* [Records for processing]
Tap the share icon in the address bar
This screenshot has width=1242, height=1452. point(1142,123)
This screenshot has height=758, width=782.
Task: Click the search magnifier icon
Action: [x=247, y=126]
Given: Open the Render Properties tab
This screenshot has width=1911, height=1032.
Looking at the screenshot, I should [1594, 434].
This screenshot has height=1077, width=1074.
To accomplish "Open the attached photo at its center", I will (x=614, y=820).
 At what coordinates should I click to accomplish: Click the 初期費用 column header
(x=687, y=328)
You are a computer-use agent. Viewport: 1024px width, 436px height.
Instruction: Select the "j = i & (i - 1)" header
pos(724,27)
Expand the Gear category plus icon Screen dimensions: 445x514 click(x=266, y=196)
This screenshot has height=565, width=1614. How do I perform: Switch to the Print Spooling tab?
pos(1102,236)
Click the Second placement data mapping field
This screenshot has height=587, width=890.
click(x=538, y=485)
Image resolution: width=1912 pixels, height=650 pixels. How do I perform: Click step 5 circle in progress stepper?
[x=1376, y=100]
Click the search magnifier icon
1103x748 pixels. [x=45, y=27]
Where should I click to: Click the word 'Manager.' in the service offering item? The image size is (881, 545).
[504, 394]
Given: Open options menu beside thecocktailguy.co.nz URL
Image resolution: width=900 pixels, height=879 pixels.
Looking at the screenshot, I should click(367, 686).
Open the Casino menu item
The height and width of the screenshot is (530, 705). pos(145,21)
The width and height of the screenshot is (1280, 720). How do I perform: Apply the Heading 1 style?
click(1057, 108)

* [Directions]
Rewrite the rows above, changing every occurrence of "How do I perform" to "How can I carry out" and leaving all other text as it is.

* [Exercise output]
Tap the share icon in the address bar
This screenshot has width=1242, height=1452. point(1142,123)
This screenshot has height=758, width=782.
Task: Click the search magnifier icon
Action: [x=247, y=126]
Given: Open the Render Properties tab
This screenshot has width=1911, height=1032.
Looking at the screenshot, I should [1594, 434].
This screenshot has height=1077, width=1074.
To accomplish "Open the attached photo at its center", I will (x=614, y=820).
 At what coordinates should I click to accomplish: Click the 初期費用 column header
(x=687, y=328)
You are a computer-use agent. Viewport: 1024px width, 436px height.
Instruction: Select the "j = i & (i - 1)" header
pos(724,27)
Expand the Gear category plus icon Screen dimensions: 445x514 click(x=266, y=196)
This screenshot has height=565, width=1614. How can I carry out: Switch to the Print Spooling tab?
pos(1102,236)
Click the Second placement data mapping field
This screenshot has height=587, width=890.
click(x=538, y=485)
Image resolution: width=1912 pixels, height=650 pixels. How can I carry out: Click step 5 circle in progress stepper?
[x=1376, y=100]
Click the search magnifier icon
1103x748 pixels. [x=45, y=27]
Where should I click to: Click the word 'Manager.' in the service offering item? The image size is (881, 545).
[504, 394]
Given: Open options menu beside thecocktailguy.co.nz URL
Image resolution: width=900 pixels, height=879 pixels.
Looking at the screenshot, I should click(367, 686).
Open the Casino menu item
The height and width of the screenshot is (530, 705). pos(145,21)
The width and height of the screenshot is (1280, 720). How can I carry out: Apply the Heading 1 style?
click(1057, 108)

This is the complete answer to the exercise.